About this task. Could you please count how many lines in the data below hold the string "agent"? Reply with only the number.

Saved entries.
* * *

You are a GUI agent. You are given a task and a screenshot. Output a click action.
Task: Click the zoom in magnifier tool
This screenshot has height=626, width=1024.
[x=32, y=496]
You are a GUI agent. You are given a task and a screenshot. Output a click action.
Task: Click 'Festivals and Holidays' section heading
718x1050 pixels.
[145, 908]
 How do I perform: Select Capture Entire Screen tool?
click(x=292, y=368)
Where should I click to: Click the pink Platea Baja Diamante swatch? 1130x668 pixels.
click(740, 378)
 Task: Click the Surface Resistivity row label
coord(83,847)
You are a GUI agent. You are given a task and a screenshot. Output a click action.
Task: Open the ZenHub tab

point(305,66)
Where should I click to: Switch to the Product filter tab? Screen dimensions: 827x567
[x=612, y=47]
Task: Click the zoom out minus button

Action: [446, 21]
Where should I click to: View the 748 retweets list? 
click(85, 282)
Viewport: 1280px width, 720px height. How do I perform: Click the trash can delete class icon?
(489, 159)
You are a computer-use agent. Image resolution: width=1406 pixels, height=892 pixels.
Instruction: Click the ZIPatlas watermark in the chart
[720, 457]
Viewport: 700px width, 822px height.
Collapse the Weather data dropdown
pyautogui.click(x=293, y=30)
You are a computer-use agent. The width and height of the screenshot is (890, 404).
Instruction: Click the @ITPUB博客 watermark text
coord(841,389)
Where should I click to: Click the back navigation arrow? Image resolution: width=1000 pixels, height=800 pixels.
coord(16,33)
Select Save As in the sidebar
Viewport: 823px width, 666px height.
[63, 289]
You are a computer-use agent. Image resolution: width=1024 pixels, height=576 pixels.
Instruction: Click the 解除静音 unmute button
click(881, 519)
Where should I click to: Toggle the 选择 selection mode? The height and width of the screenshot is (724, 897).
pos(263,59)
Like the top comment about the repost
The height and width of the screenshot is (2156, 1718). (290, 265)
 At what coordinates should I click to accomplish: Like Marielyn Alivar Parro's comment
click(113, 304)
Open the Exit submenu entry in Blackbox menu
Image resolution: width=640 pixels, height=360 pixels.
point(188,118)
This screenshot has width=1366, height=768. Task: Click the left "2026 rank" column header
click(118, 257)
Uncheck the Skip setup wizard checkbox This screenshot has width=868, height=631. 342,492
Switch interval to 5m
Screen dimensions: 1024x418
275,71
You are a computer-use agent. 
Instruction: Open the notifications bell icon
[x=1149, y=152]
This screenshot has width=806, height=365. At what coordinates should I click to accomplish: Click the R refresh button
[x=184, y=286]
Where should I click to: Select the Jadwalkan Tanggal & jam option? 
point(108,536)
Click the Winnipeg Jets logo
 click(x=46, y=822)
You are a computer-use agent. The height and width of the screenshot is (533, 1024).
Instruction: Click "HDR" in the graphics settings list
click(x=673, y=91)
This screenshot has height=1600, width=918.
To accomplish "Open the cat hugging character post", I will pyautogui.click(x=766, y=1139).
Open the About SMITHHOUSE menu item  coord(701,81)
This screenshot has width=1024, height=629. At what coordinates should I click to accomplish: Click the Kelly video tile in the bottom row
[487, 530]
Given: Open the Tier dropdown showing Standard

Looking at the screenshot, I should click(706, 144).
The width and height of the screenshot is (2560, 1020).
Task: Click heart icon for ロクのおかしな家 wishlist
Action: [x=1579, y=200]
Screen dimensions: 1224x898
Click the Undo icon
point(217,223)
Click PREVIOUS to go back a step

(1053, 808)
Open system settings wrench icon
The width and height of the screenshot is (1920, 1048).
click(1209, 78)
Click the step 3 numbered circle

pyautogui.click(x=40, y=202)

* * *

Answer below. 8